Cléo from 5 to 7 [1962]: The Public reflection of a Self

Cléo from 5 to 7 (by Agnès Varda) follows the life of a Parisian singer named Cléo between the hours of 5pm and 7pm on the first day of summer, on a Tuesday afternoon as she waits for medical test results that might explain a certain illness she suspects she has, and the severity of it.




A huge chunk of her personality is revealed to be based on the stardom she has as a pop singer. From having fake hair to a fake name, the only thing she is willing to believe as the truest thing about her is her beauty, which she readily equates to her health. She tells herself that for as long as she is beautiful she is alive, an all too familiar statement that is ingrained into the minds of women from the moment they are born. They can’t exist unless they exist in someone’s else’s eyes and they better be more than a sight for sore eyes.




Varda uses engaging and easily identifiable symbolism with mirrors, switches from colour to black and white, and turns omens and superstition into a recurring theme along with that of feminism and existentialism. Cléo only sees herself through mirrors, and is constantly frightened by what her image could  be in the eyes of others. She calls herself superstitious but follows them only when convenient, her moments of defiance shine when she buys furs in summers, wears new products on Tuesdays (another supposedly bad omen), and wears black in mockery of the depressing songs she is forced to sing.

Finally wigless, and dressed in black, she strolls around the city and often stops in her tracks. Shots of people, of all shapes, all sizes, look into the camera (or as implied, at her). Varda clearly captured the expressions of people, seeming to break the fourth wall, by holding up a camera to their faces and walking down the street. Plot wise it is indicative of the gaze that people have on her. This is Sartre’s philosophy in action. Hell really is Other people, when the Self cannot exist independently of the gaze of other people. The camera here proves how it can manifest existential philosophy by existing as itself and attracting attention as a technological spectacle of its own.




The radio in the taxi she travels in blares on about riots, US and Russia relations, Algerian rebels, and even Édith Piaf. She seems to not care for the fact that there are so many other things happening in this world, or that the taxi driver is a woman, and she casually remains self-absorbed. This could easily be mistaken for narcissism, but we are lead to believe that this is more along the lines of escapism and holding onto whatever immediate mechanisms people can adopt for themselves when they can no longer face the bigger, harsher, and much more real world.

One would assume that the point would be to lose the gaze of the people and blend in, but pretty much everything Cléo sees about herself, from her health to her sanity is dependent on others. The true extent to which she finds herself obsessed with the gaze of others is shown in a sequence where she saunters into a café, and plays a song that she sang on the jukebox and waits till people recognize her. But everybody in the busy café is wrapped up in their own conversations. Prior in the film, she is repulsed at the sound of her own voice on the radio, but is shattered when nobody else is listening. She is dejected, feels instantly neglected, and the conflict between wanting attention or not wanting attention turns into an investigation on the idea that women need attention to be women, or that the best way to control a woman is to neglect her. Her songwriters, her lover, or even her maid reducing her anxiety, by interpreting them as tantrums when she is clearly distressed about her possible illness goes to show how difficult it is to be open about having an identity in conflict, in dilemma, and in confusion especially if you are a woman, because if she were a man, this sort of characteristics are seen as deep, thoughtful, and noble to an extent.
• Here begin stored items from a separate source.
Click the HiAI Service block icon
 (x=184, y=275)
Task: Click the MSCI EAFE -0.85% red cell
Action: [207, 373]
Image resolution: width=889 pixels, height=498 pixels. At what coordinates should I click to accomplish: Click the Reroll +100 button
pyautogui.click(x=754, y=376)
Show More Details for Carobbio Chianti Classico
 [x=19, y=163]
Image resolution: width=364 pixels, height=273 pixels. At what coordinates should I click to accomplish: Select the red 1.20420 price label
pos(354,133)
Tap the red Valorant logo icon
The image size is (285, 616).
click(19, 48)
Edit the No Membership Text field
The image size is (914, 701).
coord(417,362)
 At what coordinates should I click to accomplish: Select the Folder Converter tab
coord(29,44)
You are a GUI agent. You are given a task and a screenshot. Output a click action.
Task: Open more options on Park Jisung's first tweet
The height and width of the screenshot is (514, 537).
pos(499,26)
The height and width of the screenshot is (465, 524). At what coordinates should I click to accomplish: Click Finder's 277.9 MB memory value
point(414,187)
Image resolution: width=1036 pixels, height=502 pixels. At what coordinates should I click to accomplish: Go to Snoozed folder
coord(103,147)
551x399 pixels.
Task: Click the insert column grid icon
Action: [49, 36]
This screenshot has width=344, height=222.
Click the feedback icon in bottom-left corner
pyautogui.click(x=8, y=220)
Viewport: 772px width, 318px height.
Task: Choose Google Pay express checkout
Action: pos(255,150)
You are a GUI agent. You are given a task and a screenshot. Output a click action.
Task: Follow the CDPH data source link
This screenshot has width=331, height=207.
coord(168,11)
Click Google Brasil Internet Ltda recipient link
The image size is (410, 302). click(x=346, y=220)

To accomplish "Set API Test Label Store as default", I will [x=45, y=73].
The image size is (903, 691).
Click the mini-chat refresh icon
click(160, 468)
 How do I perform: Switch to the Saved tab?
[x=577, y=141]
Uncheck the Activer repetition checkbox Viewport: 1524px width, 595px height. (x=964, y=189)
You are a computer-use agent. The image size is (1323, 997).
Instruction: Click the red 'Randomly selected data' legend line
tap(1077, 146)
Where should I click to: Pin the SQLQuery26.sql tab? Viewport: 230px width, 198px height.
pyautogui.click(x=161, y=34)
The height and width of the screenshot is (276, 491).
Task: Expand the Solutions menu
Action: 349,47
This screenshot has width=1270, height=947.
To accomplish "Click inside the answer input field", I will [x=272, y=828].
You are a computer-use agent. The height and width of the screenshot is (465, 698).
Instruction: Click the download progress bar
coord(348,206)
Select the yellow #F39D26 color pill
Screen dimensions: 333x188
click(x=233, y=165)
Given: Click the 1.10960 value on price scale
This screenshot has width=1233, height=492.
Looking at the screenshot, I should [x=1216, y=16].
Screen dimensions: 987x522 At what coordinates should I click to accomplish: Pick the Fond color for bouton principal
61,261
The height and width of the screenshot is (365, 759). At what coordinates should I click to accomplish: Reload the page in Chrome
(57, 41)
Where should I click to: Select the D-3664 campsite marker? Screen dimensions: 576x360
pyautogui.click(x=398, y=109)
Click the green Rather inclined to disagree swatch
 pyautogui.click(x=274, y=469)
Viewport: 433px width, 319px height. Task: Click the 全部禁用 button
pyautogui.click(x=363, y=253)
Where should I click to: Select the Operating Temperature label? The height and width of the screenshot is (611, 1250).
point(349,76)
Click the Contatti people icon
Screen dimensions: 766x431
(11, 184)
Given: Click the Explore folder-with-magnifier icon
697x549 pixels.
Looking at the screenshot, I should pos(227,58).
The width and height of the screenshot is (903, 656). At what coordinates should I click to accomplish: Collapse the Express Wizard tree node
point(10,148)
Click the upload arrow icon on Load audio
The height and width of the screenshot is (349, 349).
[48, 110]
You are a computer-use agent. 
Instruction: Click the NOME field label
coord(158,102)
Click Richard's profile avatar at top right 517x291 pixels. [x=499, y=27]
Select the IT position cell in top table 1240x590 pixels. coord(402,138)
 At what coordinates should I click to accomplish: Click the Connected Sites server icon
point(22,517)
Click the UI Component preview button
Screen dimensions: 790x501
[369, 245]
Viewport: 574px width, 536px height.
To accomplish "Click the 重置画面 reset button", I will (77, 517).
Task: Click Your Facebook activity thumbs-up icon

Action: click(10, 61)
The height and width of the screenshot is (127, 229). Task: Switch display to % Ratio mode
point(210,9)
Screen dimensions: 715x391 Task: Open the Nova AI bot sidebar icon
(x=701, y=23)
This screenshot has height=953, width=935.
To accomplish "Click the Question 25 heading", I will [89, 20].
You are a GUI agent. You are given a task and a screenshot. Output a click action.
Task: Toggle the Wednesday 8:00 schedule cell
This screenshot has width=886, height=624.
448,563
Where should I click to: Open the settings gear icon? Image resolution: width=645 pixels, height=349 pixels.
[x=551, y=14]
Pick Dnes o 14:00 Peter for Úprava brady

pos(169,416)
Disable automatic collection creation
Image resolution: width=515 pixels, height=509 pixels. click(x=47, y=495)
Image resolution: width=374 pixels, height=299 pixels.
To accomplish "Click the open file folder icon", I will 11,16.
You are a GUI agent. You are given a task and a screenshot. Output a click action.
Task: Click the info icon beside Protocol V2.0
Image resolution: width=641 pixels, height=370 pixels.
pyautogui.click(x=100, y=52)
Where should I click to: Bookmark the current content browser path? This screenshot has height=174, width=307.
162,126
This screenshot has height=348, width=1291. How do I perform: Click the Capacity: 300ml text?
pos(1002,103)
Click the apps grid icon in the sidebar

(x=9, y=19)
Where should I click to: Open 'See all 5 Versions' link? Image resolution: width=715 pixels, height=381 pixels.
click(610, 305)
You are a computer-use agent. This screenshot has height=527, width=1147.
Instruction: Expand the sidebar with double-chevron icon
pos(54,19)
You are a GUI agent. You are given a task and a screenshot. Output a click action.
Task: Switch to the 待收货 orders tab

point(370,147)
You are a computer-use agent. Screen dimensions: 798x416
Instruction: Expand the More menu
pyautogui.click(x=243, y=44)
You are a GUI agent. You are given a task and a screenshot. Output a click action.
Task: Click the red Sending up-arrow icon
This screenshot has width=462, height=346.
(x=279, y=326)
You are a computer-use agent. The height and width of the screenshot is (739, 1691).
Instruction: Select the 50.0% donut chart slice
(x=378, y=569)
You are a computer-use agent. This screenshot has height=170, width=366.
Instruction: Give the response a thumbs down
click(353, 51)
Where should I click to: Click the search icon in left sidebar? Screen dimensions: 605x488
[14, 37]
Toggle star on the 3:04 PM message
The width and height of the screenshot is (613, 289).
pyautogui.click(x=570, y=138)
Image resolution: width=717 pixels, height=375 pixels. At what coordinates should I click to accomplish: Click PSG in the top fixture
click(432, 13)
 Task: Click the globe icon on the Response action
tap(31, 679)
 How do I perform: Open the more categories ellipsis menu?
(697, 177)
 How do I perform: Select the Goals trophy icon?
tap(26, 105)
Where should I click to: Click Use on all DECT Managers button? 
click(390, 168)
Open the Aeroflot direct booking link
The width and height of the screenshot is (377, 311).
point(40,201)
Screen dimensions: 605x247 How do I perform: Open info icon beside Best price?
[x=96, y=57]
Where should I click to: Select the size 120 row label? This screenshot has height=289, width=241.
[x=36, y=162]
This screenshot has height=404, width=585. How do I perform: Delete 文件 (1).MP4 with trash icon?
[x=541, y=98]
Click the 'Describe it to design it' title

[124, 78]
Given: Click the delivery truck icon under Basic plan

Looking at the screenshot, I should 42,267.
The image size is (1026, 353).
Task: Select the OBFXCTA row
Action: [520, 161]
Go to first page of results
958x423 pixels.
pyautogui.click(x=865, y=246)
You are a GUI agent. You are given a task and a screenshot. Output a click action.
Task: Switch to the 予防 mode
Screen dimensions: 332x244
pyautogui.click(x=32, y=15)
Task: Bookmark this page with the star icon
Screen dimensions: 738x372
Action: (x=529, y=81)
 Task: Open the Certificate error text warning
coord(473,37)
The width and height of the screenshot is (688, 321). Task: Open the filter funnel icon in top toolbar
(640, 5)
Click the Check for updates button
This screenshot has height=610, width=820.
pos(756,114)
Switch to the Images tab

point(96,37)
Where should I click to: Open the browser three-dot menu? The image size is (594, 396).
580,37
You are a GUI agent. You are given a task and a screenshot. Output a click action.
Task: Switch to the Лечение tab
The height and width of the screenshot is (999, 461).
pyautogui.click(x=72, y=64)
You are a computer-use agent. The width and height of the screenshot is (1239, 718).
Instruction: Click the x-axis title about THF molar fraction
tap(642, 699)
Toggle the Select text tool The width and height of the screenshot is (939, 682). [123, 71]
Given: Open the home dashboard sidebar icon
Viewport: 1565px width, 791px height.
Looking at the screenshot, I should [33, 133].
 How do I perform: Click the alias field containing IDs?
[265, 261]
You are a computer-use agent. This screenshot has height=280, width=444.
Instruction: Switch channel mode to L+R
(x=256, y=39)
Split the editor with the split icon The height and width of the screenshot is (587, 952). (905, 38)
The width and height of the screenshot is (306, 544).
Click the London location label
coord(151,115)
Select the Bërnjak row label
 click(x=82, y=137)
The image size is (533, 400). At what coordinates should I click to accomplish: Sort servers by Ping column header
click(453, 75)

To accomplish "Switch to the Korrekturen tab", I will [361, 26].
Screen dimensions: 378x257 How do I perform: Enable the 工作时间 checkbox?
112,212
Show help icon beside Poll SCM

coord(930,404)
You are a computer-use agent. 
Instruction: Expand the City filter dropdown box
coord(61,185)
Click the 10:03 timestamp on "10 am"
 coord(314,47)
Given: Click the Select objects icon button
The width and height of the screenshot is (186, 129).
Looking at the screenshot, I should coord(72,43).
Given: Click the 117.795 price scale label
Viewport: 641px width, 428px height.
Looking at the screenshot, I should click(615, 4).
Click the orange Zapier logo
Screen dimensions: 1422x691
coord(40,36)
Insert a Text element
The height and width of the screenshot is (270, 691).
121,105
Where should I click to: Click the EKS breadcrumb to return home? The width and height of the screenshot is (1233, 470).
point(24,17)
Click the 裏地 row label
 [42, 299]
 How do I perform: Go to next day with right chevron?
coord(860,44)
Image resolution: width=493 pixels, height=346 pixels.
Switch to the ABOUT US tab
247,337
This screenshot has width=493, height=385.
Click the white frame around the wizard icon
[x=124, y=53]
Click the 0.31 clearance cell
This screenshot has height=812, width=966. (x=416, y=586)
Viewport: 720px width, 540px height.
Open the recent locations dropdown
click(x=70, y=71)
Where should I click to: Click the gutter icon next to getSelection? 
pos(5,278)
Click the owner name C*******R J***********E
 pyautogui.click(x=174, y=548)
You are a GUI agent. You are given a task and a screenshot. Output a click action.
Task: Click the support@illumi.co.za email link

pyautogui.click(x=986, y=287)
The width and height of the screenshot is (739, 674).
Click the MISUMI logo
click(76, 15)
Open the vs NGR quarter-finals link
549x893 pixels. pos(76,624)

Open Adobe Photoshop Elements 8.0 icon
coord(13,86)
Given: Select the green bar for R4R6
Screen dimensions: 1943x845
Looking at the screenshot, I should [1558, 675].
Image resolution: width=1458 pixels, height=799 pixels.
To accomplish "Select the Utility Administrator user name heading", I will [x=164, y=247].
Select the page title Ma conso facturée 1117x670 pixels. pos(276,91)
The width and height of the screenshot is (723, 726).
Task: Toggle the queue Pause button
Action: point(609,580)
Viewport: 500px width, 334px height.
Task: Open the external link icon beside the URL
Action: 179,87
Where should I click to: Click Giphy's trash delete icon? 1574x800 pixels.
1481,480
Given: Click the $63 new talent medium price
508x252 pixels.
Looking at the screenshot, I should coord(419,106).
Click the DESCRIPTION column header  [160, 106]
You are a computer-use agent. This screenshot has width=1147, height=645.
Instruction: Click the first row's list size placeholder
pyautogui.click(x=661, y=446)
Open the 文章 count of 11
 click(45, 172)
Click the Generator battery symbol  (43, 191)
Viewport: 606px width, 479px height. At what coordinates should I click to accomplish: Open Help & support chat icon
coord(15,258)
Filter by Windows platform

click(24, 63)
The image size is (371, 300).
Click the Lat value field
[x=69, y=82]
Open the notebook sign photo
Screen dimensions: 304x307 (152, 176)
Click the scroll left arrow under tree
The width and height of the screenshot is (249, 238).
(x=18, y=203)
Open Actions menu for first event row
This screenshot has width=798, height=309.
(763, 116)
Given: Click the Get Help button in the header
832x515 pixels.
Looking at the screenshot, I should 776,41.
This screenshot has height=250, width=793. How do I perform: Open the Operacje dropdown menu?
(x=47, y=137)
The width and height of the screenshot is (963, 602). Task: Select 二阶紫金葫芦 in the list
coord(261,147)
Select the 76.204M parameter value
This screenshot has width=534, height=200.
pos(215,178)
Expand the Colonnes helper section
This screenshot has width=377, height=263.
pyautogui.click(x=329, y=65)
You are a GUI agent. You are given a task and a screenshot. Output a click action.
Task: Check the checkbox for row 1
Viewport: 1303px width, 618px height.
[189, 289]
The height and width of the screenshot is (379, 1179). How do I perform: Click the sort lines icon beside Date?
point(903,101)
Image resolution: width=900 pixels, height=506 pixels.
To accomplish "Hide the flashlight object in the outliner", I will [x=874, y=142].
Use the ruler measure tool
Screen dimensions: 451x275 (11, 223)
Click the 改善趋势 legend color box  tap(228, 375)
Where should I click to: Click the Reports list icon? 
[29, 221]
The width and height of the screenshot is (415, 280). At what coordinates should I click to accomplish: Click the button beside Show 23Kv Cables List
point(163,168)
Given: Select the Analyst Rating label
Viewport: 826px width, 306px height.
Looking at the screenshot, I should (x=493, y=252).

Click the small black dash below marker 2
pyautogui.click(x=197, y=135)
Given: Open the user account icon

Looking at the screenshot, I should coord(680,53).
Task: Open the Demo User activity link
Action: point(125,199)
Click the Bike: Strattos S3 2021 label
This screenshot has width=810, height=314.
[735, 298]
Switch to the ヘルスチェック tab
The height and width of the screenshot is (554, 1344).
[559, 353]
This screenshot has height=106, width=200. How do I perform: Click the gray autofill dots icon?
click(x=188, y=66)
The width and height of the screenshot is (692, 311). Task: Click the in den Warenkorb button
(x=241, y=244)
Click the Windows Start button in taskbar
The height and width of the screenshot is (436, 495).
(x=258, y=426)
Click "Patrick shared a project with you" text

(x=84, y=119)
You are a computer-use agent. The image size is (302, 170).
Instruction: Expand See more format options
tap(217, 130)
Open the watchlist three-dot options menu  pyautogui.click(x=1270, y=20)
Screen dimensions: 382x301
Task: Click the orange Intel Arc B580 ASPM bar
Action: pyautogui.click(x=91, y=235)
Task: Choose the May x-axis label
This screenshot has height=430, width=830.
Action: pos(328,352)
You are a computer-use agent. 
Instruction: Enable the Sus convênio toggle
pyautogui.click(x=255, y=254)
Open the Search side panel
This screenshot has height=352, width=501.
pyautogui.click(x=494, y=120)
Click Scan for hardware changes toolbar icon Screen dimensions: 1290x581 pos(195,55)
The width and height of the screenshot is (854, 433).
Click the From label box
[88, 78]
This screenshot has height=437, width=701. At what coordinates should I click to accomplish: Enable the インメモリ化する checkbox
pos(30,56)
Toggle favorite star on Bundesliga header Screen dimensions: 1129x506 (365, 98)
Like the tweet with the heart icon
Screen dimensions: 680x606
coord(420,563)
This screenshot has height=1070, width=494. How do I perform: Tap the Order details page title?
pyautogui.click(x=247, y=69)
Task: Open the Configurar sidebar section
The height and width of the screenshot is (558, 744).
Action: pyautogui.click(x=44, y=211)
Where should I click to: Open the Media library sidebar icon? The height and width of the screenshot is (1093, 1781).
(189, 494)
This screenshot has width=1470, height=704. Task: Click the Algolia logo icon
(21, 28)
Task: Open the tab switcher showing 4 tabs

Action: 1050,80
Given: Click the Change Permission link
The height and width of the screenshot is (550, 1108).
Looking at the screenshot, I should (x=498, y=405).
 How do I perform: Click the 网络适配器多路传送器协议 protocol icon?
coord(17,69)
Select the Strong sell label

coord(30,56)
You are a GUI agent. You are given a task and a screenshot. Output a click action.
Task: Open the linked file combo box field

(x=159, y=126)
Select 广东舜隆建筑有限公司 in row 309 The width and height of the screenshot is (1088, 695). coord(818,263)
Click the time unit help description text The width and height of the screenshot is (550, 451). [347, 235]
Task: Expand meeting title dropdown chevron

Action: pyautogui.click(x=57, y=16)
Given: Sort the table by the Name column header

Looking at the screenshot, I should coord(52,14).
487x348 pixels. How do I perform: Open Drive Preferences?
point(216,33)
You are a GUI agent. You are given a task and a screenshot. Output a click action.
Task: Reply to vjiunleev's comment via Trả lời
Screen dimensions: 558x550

What one can call charming, free spirited, and deeply engaged with one’s self is usually labelled as fake, childish, and superficial when it comes to describing an existential woman. Cléo doesn’t wear heavy masculine overcoats and sit at cafés brooding with a cigarette in her mouth, with mortality on her mind. She wears silky black dresses, wears cat-eye sunglasses, drinks brandy and has immortality on her mind. Varda’s Cléo is the shock that French existentialism’s representation in art needed – that which Beauvoir would accept (and critique, surely); an electrifying tale of the unseen chaos that occurs in the minds of women. All of it, but in two hours in the life of just one woman.

‘I’m frightened by other people’s fears’, she says, and it is a line which is difficult to imagine a man saying, because the existential man is his own cause of fear and would never take into consideration the possibility of feeling for other people, whereas women are told to absorb not just the feelings, but also the fears of others. And since others are feeding off of another’s fears, the vicious cycle of self-absorption that could best be used to describe the social climate of the youth of Paris in that era as they found themselves going numb in the face of death, war, and rioting in an ever changing Europe is the basis for this character study that Varda takes upon herself.




Towards the end of the film, as she comes closer to the time of receiving her results, she has encountered a lot of different people with striking personalities who prove to be an interesting array of Others for her to reflect her Self off. Like any French New Wave film goes, the End is symbolic more than it is situational. Cléo faces us for once, without her garb, without a pose, without her seeing herself, having no idea that we can see her.